We still don’t know. The election was such a mess that most candidates called for a do-over. The official, highly dubious results of the 34-candidate presidential race called for a runoff between Préval’s handpicked candidate, the unpopular Jude Célestin, and Mirlande Manigat, a lawyer and the wife of a former president. Supporters of Michel “Sweet Micky” Martelly, a popular musician widely expected to do well, cried foul and protested in the streets, prompting the OAS to promise a thorough recount. The runoff originally scheduled for Jan. 16 has been postponed at least until next month, but there’s no guarantee it will take place — and it’s still unclear whether Martelly will participate. Haiti’s popular Fanmi Lavalas party said this week that 2011 would be marked by a series of peaceful protests to obtain the return of former president Jean-Bertrand Aristide, in exile in South Africa since February 2004.
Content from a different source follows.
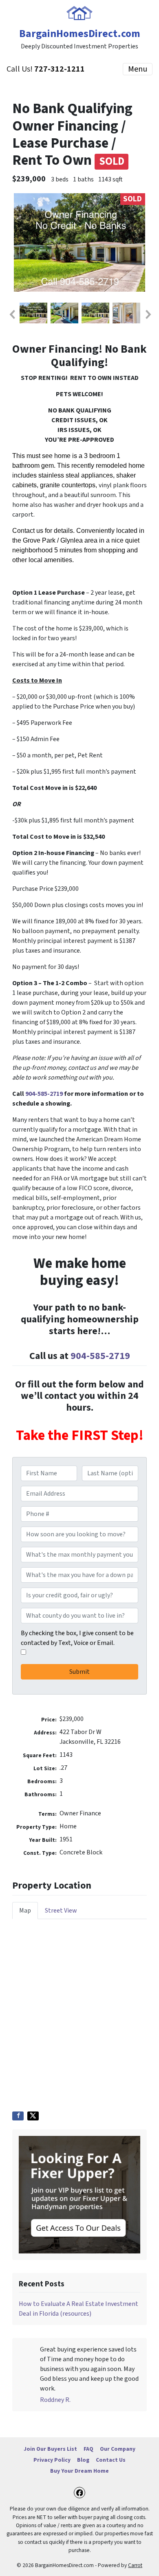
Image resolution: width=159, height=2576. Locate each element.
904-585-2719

Is there any progress at all?
Yes. Some 400,000 damaged houses have been inspected by structural engineers and marked for either demolition or repair. Individual families have managed to move out of the camps and even start small businesses, mostly with the help of micro-credit lending. And international companies have begun moving some operations to Haiti to provide desperately needed jobs. Coca-Cola, for example, is investing in the mango-juice industry, while several South Korean clothing manufacturers are building factories near Port-au-Prince. “What Haiti needs above all these days,” said Nicholas Kristof in The New York Times, “is these kinds of livelihoods for its people, not just shipments of food and clothing.”
A man with a mission
For a few months last year, helping Haiti was hip. Celebrities such as Susan Sarandon, Pamela Anderson, and Jimmy Buffett toured the shattered country in a bid to inspire fans back home to open their wallets. But one star stayed on long after the news cameras left: Sean Penn. As founder of the J/P Haitian Relief Organization, Penn opened a refugee camp for 55,000 people that Haitian authorities say is one of the best run in the country. Penn, who moved to Haiti a week after the quake, has provided water, food, and medical treatment to thousands of displaced families. His group runs its own school for children in the camp. Recently, fed up with the U.N.’s lack of progress clearing debris, Penn began organizing refugees into teams to move rubble from the surrounding neighborhoods. “There’s no end point,” Penn said. “This is where I’ll be when I’m not working, for the rest of my life.”